Magazine Cinéma
Premier film en couleurs depuis plus d’une décennie, Philippe Garrel troque la Bardot de Godard contre une Bellucci objet des fantasmes, pour un hommage à son maître de cinéma. Comme dans Le Mépris, l’art et l’amour font bon ménage, jusqu’à ce que l’un vienne dévorer l’autre, que le regard n’arrive plus à se nourrir d’une admiration partagée. Dans Un été brûlant, Garrel s’interroge une nouvelle fois sur l’art difficile d’aimer et d’être, compose une œuvre rêveuse, bercée aux cauchemars de la vie, décompose l’amour en plusieurs temps : passion – déclin- et mort. De son quatuor romain : d’un côté Frédéric, peintre (interprété par son fils, Louis) et Angèle (Monica Bellucci), actrice ; de l’autre, Paul (Jérôme Robart) et Elisabeth (Céline Sallette), tous deux figurants, il tire des séquences éblouissantes, évanescentes, dont la puissance tragique trouve un équilibre paradoxal, entre cérébralisation extrême du propos, et naturalisme sensible. Chez Garrel, la vie s’écoule, se parle, et s’écoute.
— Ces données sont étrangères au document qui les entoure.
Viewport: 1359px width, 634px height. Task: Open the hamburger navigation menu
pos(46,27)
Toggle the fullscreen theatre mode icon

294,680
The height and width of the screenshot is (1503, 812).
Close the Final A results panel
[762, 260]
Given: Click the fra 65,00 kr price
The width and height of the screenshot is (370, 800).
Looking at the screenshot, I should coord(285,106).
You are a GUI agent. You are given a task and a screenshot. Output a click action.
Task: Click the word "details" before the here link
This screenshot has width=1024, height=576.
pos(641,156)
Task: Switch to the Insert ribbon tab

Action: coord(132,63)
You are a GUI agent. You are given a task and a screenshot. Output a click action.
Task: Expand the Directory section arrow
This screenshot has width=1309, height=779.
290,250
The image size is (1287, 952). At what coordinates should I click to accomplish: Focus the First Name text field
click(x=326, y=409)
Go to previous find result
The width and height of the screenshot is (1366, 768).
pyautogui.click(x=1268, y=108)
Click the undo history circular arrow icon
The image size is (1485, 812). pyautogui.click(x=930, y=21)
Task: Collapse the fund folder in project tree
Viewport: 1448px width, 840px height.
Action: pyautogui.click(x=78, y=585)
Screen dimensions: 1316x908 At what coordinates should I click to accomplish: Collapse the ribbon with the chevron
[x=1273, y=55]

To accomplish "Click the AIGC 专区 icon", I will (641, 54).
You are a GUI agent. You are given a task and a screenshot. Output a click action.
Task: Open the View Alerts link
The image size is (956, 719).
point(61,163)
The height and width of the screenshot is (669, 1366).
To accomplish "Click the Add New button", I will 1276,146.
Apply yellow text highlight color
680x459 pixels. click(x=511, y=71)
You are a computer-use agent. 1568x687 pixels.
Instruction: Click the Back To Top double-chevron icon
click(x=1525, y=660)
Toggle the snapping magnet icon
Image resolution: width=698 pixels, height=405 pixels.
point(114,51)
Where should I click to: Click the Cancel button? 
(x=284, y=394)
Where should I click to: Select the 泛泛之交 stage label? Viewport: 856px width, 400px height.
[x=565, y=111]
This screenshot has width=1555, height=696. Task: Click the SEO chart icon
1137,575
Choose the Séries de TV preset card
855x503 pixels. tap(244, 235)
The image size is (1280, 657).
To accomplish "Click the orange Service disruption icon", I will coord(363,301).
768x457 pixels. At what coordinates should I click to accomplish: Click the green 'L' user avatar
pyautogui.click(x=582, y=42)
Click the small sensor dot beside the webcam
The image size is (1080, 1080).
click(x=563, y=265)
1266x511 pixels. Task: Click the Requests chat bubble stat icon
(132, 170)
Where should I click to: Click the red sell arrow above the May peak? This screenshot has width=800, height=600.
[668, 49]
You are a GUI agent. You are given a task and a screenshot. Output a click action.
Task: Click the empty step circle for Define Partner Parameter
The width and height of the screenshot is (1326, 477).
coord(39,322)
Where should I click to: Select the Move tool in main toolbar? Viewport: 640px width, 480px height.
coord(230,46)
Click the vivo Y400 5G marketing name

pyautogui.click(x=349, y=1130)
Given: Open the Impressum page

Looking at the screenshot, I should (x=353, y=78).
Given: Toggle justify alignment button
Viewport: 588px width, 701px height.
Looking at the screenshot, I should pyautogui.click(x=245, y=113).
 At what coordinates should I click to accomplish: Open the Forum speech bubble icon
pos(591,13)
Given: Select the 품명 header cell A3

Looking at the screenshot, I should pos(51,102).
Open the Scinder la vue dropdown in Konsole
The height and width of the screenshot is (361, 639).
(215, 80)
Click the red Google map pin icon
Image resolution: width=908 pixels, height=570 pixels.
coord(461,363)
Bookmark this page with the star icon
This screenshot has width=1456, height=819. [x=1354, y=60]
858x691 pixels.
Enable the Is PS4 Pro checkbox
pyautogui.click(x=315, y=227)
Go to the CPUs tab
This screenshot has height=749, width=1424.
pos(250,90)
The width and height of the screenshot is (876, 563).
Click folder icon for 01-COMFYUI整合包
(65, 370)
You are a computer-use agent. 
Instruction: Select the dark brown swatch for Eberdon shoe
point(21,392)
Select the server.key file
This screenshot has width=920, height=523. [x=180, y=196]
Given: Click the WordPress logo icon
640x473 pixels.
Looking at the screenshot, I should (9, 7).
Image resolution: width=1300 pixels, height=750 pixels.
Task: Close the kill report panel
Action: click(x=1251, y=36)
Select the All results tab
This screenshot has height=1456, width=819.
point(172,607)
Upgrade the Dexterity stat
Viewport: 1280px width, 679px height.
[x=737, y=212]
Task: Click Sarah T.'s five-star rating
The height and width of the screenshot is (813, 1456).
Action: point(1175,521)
Des dialogues poétiques à l’arrière-fond contestataire, le cinéaste mélange cynisme de l’adulte et désir de rébellion adolescente, nostalgie et rejet du modernisme. Sa soudaine pique anti-Sarko, qui fait couler beaucoup d’encre, ne cherche pas à se camoufler, elle est directe, candide, amenée sans hypocrisie. A l’instar du reste. Il n’y a rien de feint, de calculé. Lorsque l’on sait que le cinéaste tourne le plus souvent en une seule prise, ce n’est guère étonnant. Il ne cherche pas la justesse mais le ressenti. Il romance, s’abandonne, observe, ne conclut jamais. Pourtant, ses flèches parviennent toujours droit au cœur : lorsque Louis et Monica apparaissent brutalement en larmes face caméra, lorsque fiction et réalité se font écho (avec le fantôme de feu Maurice Garrel dans une chambre d’hôpital), lorsqu’un morceau entier de Dirty Pretty Things vient célébrer la jalousie. En mouvement, les êtres qu’il filme respirent, chuchotent et désirent. C’est de l’art en construction, fait de tâtonnements, de matières et d’errances. Comme un tableau italien grandeur nature.